(Extracted records Opens)

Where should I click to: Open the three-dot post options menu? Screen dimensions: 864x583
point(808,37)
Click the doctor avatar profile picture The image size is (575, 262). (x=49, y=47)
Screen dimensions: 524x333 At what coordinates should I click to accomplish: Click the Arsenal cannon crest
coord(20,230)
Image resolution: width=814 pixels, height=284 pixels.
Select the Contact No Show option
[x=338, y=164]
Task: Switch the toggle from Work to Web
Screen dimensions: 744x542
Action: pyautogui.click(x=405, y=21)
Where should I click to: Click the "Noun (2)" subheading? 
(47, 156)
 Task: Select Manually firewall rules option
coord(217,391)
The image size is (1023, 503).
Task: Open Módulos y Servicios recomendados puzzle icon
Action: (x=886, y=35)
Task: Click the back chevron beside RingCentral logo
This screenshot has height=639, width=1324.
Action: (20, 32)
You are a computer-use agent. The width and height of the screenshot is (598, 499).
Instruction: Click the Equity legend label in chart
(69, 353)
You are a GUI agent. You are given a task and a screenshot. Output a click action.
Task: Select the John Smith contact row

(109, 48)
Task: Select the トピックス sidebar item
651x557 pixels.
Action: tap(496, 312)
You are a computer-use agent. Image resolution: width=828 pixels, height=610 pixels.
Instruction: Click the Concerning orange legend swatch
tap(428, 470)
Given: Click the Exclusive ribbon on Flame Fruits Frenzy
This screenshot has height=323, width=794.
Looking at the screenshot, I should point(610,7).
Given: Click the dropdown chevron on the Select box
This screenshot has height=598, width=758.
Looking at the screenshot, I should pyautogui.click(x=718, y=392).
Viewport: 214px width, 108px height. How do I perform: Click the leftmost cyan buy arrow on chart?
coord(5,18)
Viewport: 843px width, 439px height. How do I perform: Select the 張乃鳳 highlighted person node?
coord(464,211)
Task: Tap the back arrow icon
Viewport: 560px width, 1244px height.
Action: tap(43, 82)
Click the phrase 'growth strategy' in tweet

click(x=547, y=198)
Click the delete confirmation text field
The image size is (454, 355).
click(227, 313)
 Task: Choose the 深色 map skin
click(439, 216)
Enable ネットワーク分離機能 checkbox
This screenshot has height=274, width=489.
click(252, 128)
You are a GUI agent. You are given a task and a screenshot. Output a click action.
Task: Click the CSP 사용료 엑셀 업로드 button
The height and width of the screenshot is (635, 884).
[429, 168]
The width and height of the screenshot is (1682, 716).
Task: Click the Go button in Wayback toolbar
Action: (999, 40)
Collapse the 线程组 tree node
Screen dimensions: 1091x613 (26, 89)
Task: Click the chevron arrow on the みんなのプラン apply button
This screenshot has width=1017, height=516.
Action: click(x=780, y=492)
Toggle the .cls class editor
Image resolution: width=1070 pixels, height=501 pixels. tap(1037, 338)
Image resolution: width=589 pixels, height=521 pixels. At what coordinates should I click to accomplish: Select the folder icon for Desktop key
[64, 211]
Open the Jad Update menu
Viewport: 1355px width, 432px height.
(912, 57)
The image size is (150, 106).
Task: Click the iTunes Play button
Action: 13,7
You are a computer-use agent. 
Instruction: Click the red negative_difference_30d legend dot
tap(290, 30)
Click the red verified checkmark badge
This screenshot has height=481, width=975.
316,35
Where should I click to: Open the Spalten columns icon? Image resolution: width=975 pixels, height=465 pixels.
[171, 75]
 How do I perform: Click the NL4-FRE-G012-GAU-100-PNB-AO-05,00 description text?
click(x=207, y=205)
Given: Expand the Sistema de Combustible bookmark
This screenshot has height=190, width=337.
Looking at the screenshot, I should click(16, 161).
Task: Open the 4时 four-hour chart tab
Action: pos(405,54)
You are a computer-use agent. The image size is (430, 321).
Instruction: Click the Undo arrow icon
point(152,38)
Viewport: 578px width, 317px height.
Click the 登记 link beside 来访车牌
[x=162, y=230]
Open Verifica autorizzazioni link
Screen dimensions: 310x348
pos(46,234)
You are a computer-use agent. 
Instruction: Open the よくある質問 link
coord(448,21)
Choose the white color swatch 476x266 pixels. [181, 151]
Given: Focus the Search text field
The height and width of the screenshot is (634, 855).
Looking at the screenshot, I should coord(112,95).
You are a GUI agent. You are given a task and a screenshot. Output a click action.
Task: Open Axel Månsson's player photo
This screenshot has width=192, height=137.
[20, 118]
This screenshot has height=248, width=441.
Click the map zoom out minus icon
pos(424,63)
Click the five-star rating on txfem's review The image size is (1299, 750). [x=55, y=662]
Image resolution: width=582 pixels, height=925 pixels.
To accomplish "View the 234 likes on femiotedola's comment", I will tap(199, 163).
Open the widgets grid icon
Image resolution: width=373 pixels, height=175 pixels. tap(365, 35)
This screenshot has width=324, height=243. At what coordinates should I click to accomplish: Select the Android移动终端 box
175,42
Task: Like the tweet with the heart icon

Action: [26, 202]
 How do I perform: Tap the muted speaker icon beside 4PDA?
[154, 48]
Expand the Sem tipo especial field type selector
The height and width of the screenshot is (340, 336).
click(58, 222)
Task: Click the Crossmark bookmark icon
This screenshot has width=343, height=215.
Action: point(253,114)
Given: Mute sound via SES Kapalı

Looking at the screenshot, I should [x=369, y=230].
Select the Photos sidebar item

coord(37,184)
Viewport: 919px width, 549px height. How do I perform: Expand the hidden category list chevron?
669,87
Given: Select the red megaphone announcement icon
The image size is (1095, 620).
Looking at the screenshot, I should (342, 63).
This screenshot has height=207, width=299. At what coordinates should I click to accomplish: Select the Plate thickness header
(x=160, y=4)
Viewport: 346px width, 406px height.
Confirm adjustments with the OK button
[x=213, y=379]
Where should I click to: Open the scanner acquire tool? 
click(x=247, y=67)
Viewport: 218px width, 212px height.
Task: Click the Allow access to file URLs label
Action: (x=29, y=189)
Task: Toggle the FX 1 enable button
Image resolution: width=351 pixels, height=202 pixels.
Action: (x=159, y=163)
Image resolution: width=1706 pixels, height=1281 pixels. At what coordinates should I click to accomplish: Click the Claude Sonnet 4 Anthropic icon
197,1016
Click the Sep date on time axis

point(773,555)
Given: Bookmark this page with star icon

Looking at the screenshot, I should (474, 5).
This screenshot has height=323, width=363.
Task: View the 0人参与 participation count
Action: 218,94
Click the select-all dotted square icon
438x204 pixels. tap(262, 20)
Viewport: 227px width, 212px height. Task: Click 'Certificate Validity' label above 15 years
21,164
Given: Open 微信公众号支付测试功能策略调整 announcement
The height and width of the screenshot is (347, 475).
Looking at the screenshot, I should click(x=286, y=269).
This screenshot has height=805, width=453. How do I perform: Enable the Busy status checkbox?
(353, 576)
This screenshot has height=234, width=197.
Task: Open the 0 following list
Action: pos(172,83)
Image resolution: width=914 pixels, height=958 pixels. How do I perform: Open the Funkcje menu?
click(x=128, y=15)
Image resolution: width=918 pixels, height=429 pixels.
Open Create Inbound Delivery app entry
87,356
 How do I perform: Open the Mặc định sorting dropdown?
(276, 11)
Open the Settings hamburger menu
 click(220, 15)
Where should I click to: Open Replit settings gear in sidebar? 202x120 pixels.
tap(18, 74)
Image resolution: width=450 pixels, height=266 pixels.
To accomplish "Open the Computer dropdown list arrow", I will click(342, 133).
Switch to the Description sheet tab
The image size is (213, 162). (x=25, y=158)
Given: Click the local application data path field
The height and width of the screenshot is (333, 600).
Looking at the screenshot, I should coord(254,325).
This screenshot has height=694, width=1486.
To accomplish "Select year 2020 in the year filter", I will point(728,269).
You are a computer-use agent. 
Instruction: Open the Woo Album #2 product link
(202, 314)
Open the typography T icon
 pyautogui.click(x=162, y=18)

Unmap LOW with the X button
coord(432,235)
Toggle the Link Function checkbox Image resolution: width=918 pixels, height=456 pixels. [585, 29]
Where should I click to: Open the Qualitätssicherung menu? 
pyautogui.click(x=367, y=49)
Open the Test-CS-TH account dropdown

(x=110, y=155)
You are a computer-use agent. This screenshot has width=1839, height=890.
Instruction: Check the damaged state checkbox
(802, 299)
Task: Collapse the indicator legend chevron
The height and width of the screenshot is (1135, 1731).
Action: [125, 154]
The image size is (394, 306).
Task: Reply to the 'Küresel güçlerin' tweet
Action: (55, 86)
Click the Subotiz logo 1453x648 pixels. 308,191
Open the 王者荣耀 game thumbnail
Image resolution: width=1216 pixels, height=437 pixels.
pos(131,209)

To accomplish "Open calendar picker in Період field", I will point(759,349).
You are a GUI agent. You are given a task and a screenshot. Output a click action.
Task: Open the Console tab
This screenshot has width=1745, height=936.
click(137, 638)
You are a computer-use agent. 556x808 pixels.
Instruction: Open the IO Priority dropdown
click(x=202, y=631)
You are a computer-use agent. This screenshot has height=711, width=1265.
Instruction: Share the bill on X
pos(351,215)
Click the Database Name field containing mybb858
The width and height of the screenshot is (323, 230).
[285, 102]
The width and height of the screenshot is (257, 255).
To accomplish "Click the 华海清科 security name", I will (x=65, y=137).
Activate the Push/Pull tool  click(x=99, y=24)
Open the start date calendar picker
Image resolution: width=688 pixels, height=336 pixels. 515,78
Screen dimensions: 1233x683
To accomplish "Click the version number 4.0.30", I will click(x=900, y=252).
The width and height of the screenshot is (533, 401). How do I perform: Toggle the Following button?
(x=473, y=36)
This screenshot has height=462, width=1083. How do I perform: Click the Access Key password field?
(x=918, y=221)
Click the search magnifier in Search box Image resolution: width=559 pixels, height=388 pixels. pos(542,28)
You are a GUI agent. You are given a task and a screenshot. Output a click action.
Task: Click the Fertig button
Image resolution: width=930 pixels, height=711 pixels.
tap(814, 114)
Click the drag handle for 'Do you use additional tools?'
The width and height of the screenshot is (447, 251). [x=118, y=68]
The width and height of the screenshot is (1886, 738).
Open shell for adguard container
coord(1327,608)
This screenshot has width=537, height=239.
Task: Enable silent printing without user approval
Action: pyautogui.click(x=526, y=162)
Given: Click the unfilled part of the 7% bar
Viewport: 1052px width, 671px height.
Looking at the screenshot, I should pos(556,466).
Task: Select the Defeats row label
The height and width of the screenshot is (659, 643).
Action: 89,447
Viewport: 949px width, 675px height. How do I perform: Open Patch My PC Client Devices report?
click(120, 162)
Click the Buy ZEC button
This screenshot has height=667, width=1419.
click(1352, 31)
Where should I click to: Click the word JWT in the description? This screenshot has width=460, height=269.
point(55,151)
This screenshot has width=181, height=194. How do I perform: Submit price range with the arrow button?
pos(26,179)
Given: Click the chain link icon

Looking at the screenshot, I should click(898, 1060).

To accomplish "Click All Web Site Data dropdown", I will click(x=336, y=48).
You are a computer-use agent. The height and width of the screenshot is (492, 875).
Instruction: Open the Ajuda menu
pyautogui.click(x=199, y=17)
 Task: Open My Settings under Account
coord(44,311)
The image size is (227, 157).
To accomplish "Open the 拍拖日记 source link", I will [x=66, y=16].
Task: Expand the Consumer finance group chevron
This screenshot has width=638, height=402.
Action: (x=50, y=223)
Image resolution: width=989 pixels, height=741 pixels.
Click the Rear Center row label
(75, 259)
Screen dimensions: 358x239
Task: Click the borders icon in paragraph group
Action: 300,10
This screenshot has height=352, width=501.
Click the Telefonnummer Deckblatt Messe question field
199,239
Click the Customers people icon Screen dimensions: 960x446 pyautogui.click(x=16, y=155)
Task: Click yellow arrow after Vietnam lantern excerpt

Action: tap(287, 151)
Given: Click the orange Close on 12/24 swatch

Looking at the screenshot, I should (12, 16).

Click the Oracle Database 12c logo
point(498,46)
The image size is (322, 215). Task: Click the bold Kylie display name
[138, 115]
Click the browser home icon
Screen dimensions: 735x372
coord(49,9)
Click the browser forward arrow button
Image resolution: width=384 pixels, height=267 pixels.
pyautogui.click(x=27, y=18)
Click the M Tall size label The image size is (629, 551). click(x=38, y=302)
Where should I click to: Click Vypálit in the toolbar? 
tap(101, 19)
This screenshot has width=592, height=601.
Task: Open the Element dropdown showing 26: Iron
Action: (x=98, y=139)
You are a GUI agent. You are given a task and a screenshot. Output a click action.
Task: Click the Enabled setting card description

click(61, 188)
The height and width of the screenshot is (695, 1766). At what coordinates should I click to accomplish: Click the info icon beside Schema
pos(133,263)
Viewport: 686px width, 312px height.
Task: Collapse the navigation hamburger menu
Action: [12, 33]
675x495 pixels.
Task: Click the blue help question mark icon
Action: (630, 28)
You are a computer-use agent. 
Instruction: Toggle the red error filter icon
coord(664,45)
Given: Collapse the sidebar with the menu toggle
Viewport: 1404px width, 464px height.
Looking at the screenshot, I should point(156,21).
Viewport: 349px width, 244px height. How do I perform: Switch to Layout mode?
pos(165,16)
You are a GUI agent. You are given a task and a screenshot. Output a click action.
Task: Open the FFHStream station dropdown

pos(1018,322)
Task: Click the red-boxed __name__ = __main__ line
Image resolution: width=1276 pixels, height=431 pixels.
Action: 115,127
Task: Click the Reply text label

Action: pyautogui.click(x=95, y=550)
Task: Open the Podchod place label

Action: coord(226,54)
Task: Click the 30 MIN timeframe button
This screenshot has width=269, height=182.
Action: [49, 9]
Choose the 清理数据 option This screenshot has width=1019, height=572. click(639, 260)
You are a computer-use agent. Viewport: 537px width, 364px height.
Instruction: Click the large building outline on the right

(Extracted records Closes)

Report all lines above with "will".

To accomplish "View the 234 likes on femiotedola's comment", I will tap(199, 163).
To accomplish "Open the Computer dropdown list arrow", I will click(342, 133).
To accomplish "Select year 2020 in the year filter", I will point(728,269).
To accomplish "Open calendar picker in Період field", I will point(759,349).
To accomplish "Click the 华海清科 security name", I will (x=65, y=137).
To accomplish "Click the version number 4.0.30", I will click(x=900, y=252).
To accomplish "Click All Web Site Data dropdown", I will click(x=336, y=48).
To accomplish "Open the 拍拖日记 source link", I will [x=66, y=16].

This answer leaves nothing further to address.